Extracted data entries
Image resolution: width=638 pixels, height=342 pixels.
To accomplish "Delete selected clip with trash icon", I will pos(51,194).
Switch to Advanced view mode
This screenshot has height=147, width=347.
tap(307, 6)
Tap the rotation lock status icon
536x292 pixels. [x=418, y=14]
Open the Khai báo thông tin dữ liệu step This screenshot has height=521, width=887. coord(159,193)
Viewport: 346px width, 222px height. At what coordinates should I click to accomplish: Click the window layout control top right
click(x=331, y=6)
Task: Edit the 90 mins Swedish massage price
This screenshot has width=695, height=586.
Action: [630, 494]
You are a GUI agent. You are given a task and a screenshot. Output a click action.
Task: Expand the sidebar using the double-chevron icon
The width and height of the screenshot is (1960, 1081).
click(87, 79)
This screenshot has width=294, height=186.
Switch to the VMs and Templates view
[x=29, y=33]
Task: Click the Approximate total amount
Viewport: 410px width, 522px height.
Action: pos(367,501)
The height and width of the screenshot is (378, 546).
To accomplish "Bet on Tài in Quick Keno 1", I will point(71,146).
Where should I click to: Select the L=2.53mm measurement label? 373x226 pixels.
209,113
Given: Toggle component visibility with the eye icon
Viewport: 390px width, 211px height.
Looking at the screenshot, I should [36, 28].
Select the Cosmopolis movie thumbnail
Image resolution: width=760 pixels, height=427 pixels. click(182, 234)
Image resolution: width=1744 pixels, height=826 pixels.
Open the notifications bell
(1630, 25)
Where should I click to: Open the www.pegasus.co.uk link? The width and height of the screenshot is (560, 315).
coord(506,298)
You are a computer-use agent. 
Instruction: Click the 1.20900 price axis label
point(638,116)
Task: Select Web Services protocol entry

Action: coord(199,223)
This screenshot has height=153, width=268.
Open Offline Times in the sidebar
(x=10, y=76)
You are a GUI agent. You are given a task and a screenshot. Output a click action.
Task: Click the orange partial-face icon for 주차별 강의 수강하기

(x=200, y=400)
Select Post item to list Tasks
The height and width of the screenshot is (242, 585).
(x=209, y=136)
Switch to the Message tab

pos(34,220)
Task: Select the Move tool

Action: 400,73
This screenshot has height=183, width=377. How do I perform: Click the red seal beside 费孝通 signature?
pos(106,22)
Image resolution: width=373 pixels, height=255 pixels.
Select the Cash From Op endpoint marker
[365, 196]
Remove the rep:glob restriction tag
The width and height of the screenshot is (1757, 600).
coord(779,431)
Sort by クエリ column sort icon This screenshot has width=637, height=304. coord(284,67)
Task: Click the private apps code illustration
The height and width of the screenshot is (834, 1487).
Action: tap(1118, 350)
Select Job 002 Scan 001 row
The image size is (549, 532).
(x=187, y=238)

> What is needed
Please reproduce the data above word for word, from its first line through the line containing "Action: [630, 494]", inclusive.

> Problem solution
Image resolution: width=638 pixels, height=342 pixels.
To accomplish "Delete selected clip with trash icon", I will pos(51,194).
Switch to Advanced view mode
This screenshot has height=147, width=347.
tap(307, 6)
Tap the rotation lock status icon
536x292 pixels. [x=418, y=14]
Open the Khai báo thông tin dữ liệu step This screenshot has height=521, width=887. coord(159,193)
Viewport: 346px width, 222px height. At what coordinates should I click to accomplish: Click the window layout control top right
click(x=331, y=6)
Task: Edit the 90 mins Swedish massage price
This screenshot has width=695, height=586.
Action: [630, 494]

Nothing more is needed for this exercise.